- EXERCISE DESCRIPTION
Copy nothing but the lines from the one containing "The image size is (639, 360)." through the last line of the records, repeated exactly and without pictures.

*** Opening DATA FOR ANALYSIS ***

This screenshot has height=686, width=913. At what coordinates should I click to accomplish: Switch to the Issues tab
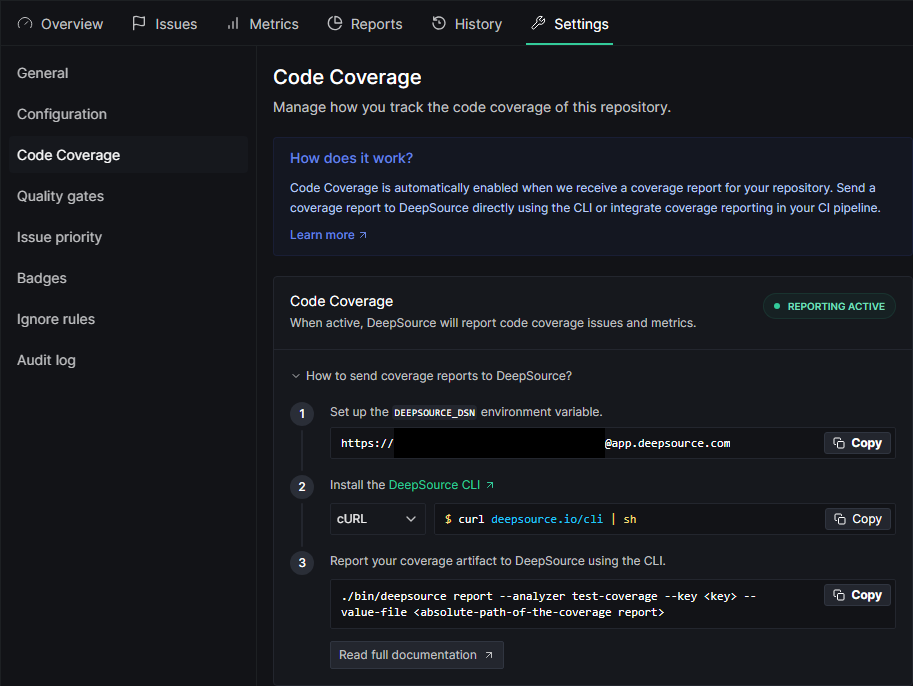[165, 24]
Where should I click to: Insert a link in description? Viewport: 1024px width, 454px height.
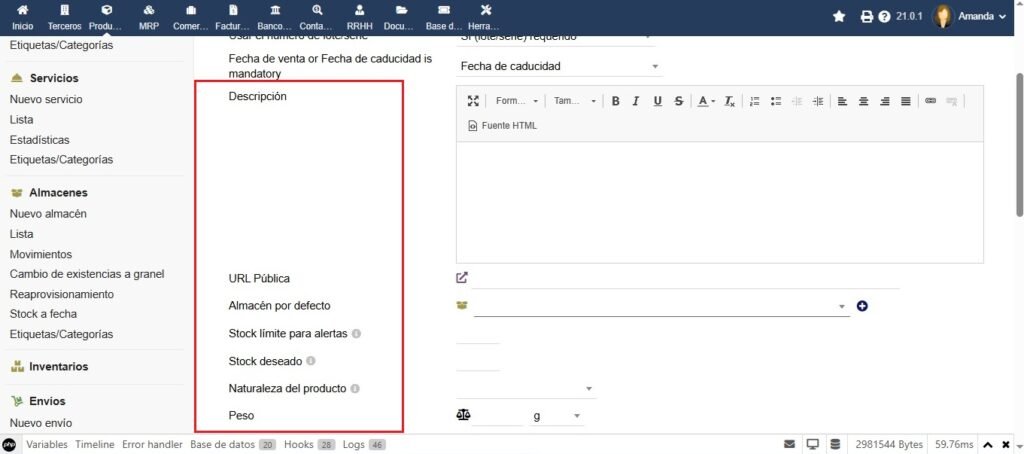tap(930, 101)
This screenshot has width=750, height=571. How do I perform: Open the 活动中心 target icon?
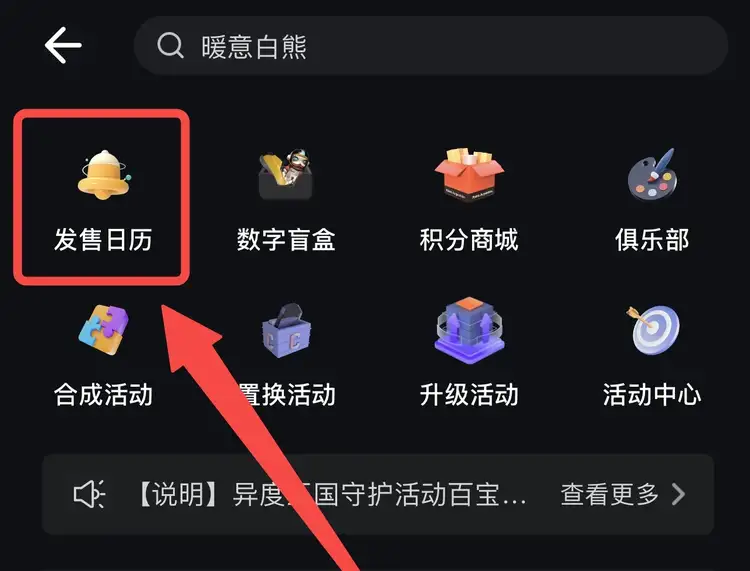653,330
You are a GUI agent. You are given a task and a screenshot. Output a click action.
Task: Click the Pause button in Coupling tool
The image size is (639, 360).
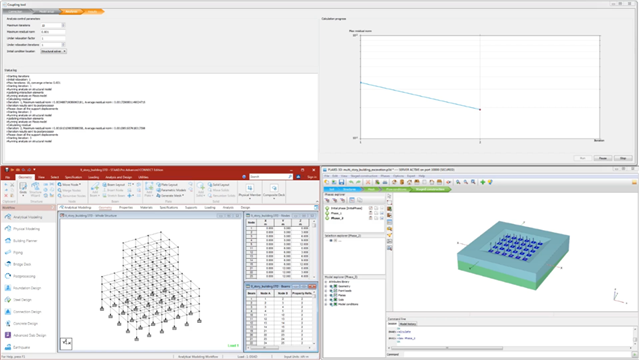(603, 158)
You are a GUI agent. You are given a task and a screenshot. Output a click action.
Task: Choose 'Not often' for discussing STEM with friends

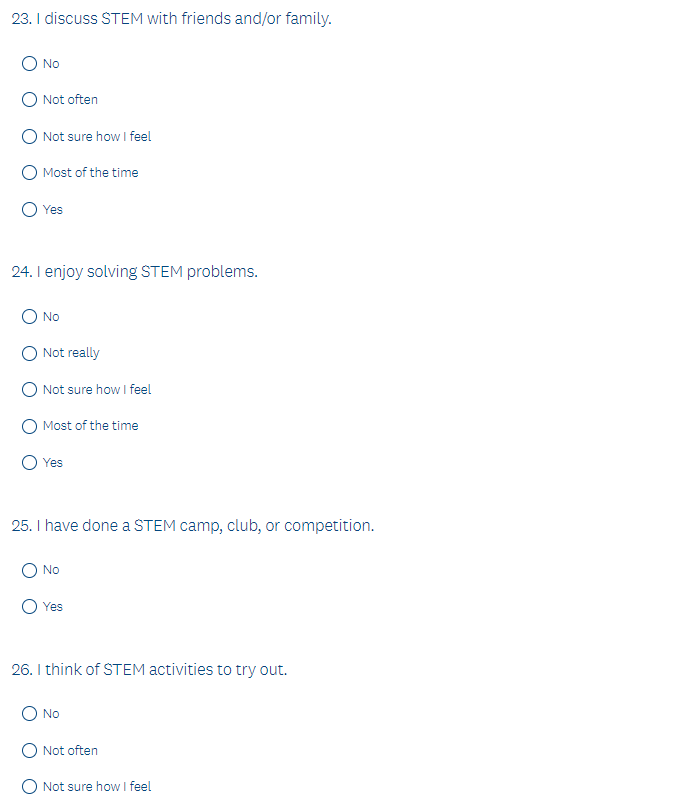coord(30,100)
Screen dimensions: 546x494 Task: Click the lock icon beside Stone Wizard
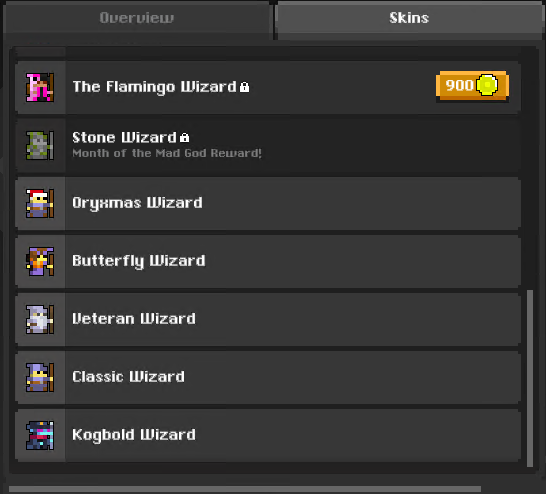tap(185, 138)
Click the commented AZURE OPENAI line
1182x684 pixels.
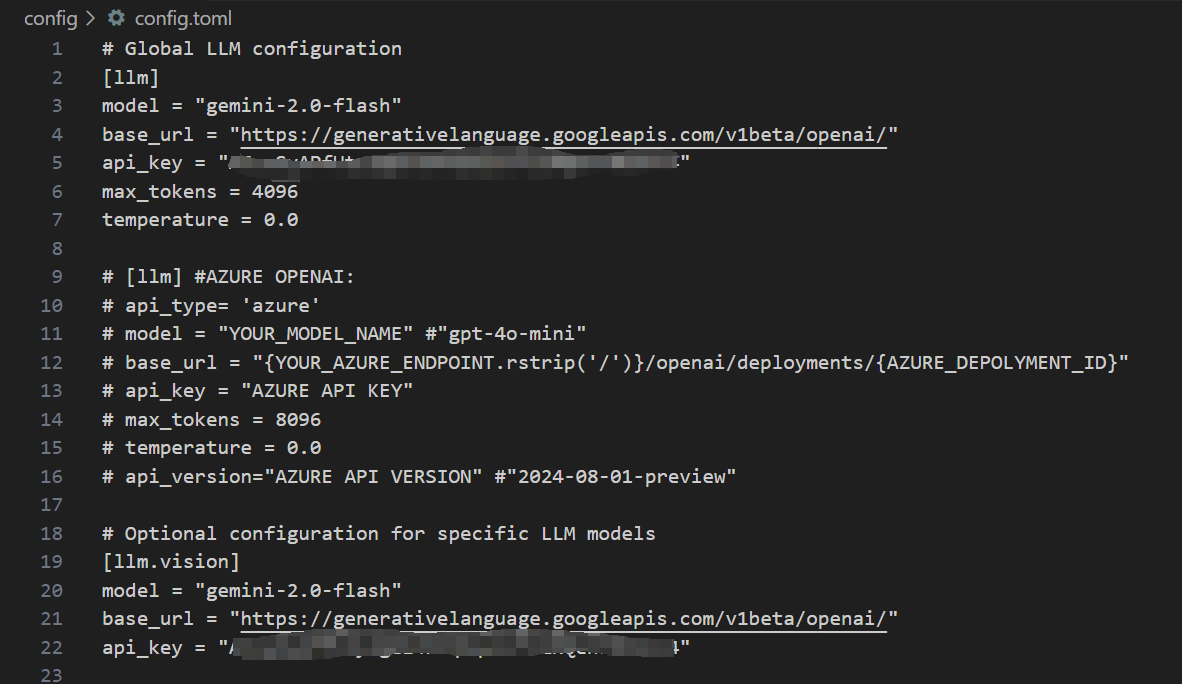[226, 275]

*** Closing DATA FOR ANALYSIS ***

- WRITTEN SOLUTION
The image size is (639, 360).
(603, 158)
You are a GUI agent. You are given a task and a screenshot. Output a click action.
Task: Choose 'Not often' for discussing STEM with friends

coord(30,100)
Screen dimensions: 546x494 Task: Click the lock icon beside Stone Wizard
tap(185, 138)
Click the commented AZURE OPENAI line
1182x684 pixels.
[226, 275]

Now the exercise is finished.